Poucas datas despertam tanta superstição coletiva como a sexta-feira 13. Para uns, é apenas mais um dia no calendário. Para outros, é um sinal de alerta cósmico — uma data a evitar para grandes decisões, viagens ou novos começos.
Mas de onde vem esta reputação? E porque continua a influenciar comportamentos, mesmo numa era dominada pela ciência e pela tecnologia? A explicação cruza religião, simbolismo numérico, episódios históricos e até cultura pop.
Porque é que a sexta-feira 13 é vista como dia de azar?
A má fama da sexta-feira 13 não nasce de um único acontecimento, mas da combinação de dois elementos já carregados de simbolismo negativo: o número 13 e o dia sexta-feira.
Em várias culturas ocidentais, o número 13 foi durante séculos considerado problemático por quebrar a “perfeição” do 12 — doze meses do ano, doze signos do zodíaco, doze apóstolos. Na Última Ceia, o 13.º convidado foi Judas Iscariotes, que viria a trair Jesus, reforçando a associação do número à traição e ao infortúnio.
Já a sexta-feira carrega um peso próprio na tradição cristã, por ser associada ao dia da crucificação. Historicamente, também foi considerada um dia pouco auspicioso para iniciar viagens, assinar contratos ou celebrar casamentos.
A junção destes dois elementos ganhou força no século XIX e consolidou-se no início do século XX. Uma das teorias mais citadas liga a superstição à sexta-feira 13 de outubro de 1307, data em que os Cavaleiros Templários foram presos em massa em França — um episódio violento que ajudou a cimentar a ideia de maldição associada ao dia.
O papel do cinema na fama da data
No século XX, a cultura popular deu um novo impulso ao mito. Em 1980 estreou o filme Friday the 13th, conhecido em português como Sexta-Feira 13, que apresentou ao público a figura de Jason Voorhees, um dos vilões mais icónicos do cinema de terror.
Embora a famosa máscara de hóquei só tenha surgido mais tarde na saga, Jason tornou-se um símbolo duradouro de medo iminente e violência inesperada, reforçando no imaginário coletivo a associação da data ao perigo.
Com que frequência acontece a sexta-feira 13?
Contrariamente ao que alguns imaginam, a sexta-feira 13 é um fenómeno perfeitamente normal do calendário.

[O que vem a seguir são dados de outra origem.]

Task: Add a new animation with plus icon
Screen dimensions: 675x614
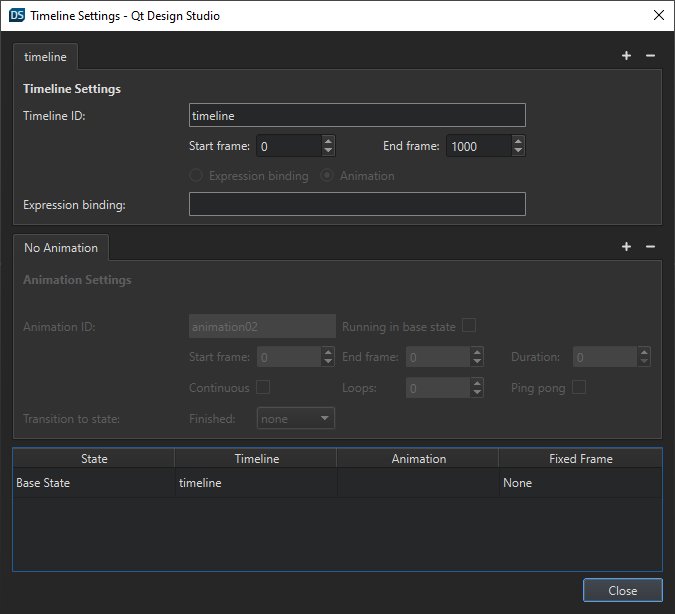Action: (x=626, y=247)
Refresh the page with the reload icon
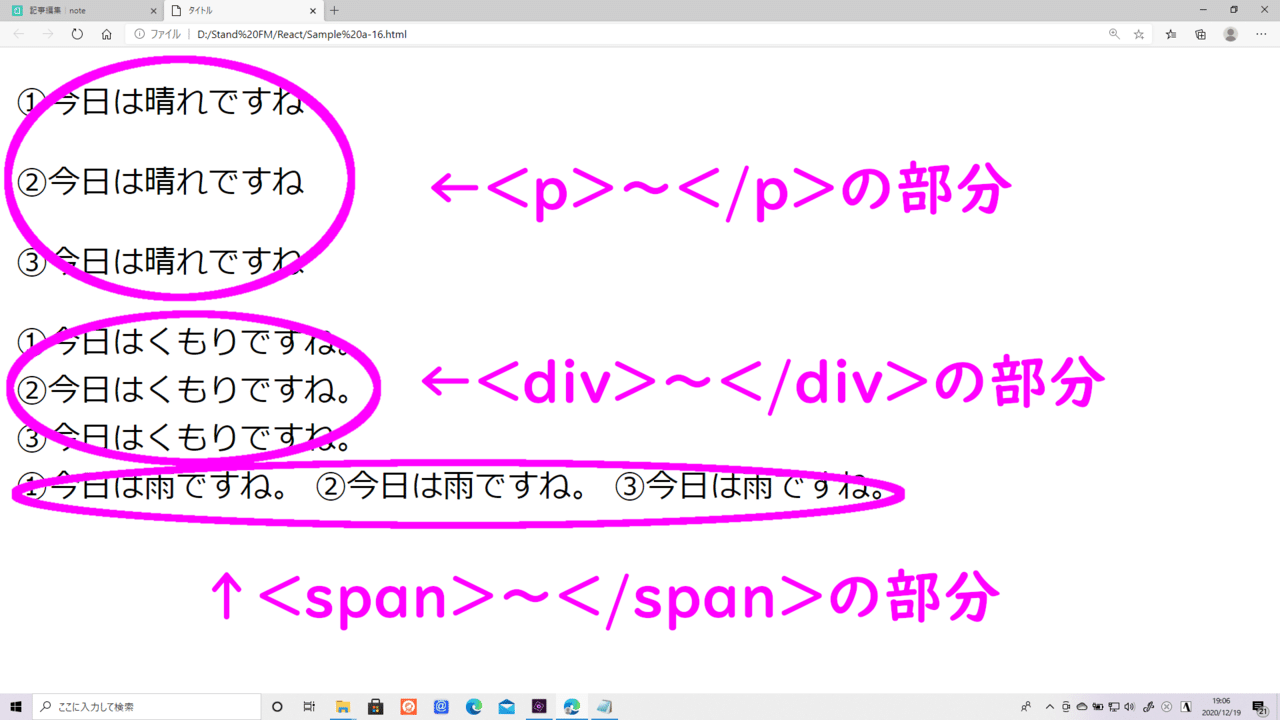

Ocorre pelo menos uma vez por ano e pode surgir até três vezes no mesmo ano civil. Tudo depende da forma como os meses se alinham e da existência ou não de ano bissexto.
Em 2025, por exemplo, houve uma sexta-feira 13 a 13 de junho. Estatisticamente, fevereiro, março e novembro são meses onde esta coincidência é mais provável. Anos que começam num domingo tendem a concentrar mais sextas-feiras 13.
A regularidade da data é precisamente o que alimenta o seu simbolismo: o “azar” aparece discretamente, inserido no próprio ritmo do tempo.
Superstições mais comuns associadas à sexta-feira 13
Apesar de a maioria destas datas passar sem qualquer acontecimento extraordinário, muitas pessoas continuam a agir com prudência.
Entre as superstições mais conhecidas estão evitar gatos pretos, não passar por baixo de escadas, adiar decisões importantes, evitar iniciar novos projetos ou recorrer a talismãs e objetos considerados protetores.
No fundo, a sexta-feira 13 mostra como símbolos antigos continuam a influenciar comportamentos contemporâneos. Entre crença e coincidência, a data permanece como um dos exemplos mais duradouros do poder cultural da superstição.